La direction a indiqué aux syndicats vouloir poursuivre sa politique d’outsourcing vers la Malaisie, où de nombreux emplois ont déjà été délocalisés depuis 2009 dans le cadre d’un "réalignement stratégique". Et nos confrères de L’Essentiel révélaient que 200 cadres de la BIL (Banque Internationale à Luxembourg, ex-Dexia-BIL) allaient se voir retirer une série d’avantages.

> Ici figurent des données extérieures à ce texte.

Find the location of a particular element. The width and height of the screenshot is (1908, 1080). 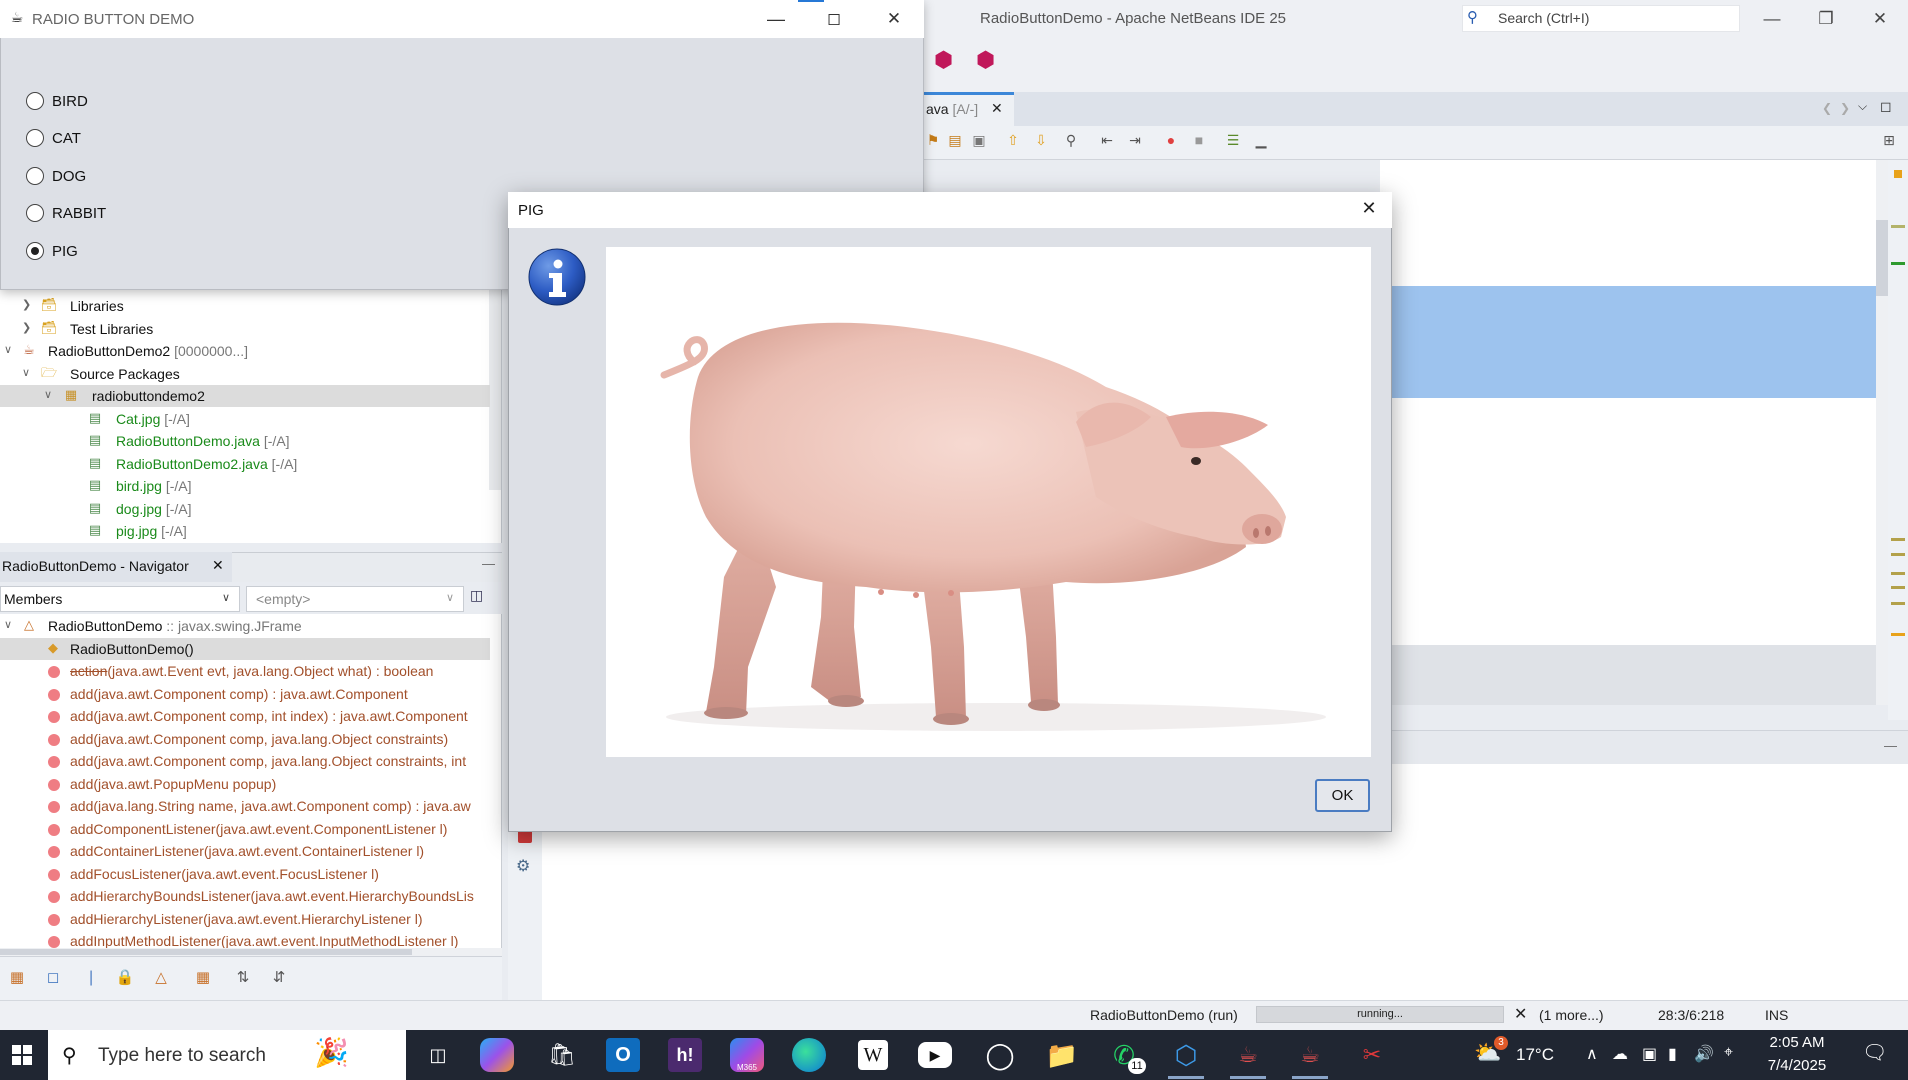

L’objectif, pour l’actionnaire qatari qui détient 90 % des parts de l’institution, est aussi de réduire les coûts salariaux. Dès lors, ces 200 cadres vont devoir oublier des avantages en nature, comme leur voiture de fonction, et certains bonus. Par contre, ces cadres ne passeront pas sous le régime de la convention collective, contrairement à ce qu’a indiqué notre confrère pour l’excellente raison que cela obligerait alors à payer à ces cadres leurs heures supplémentaires, qui sont nombreuses.

Ce ne serait que partie remise à la BIL

Le recours à ce curieux stratagème tient au fait que l’actionnaire qatari s’était engagé, en entrant dans l’institution, à ne pas procéder à des licenciements collectifs en 2013. Cette promesse avait probablement été concédée à l’Etat, qui a repris les 10 % restants de l’ex-Dexia. Sans cela, il y a fort à parier que la BIL aurait subi le sort qu’a connu la KBL, aux mains des seuls Qataris. Mais d’excellentes sources pointent que ce n’est en réalité que partie remise et que le pire est à venir.

Ces restructurations confirment ce qui se murmure depuis des mois au Grand-Duché du côté des responsables et directeurs des ressources humaines des institutions bancaires : "2013 et 2014 devraient être des années noires".

D’abord parce que "tout le back office va, partout, être délocalisé", mais aussi parce que "c’est seulement maintenant que la crise va commencer à faire sentir ici ses plus forts effets, avec les restructurations que cela implique".

Il faut encore souligner que ces licenciements ne seront pas sans impact en Belgique, particulièrement en Sud-Luxembourg belge, puisque beaucoup frappent des travailleurs transfrontaliers belges. Car toute cette région belge vit de l’essor - à mettre au passé - grand-ducal. On y concède d’ailleurs que, "si le Grand-Duché s’enrhume, la province prend une bronchite". Or le Grand-Duché a bien plus qu’un rhume, avec notamment ses principaux employeurs que sont le Groupe Luxair et Cargolux frappés de plein fouet. Sans parler d’Arcelor-Mittal. Un important responsable politique nous confiait ainsi il y a peu, sous couvert d’anonymat, que "Le pays n’est pas loin, finalement, d’être dans la même situation désastreuse que lors du séisme de l’industrie métallurgique", début des années 80.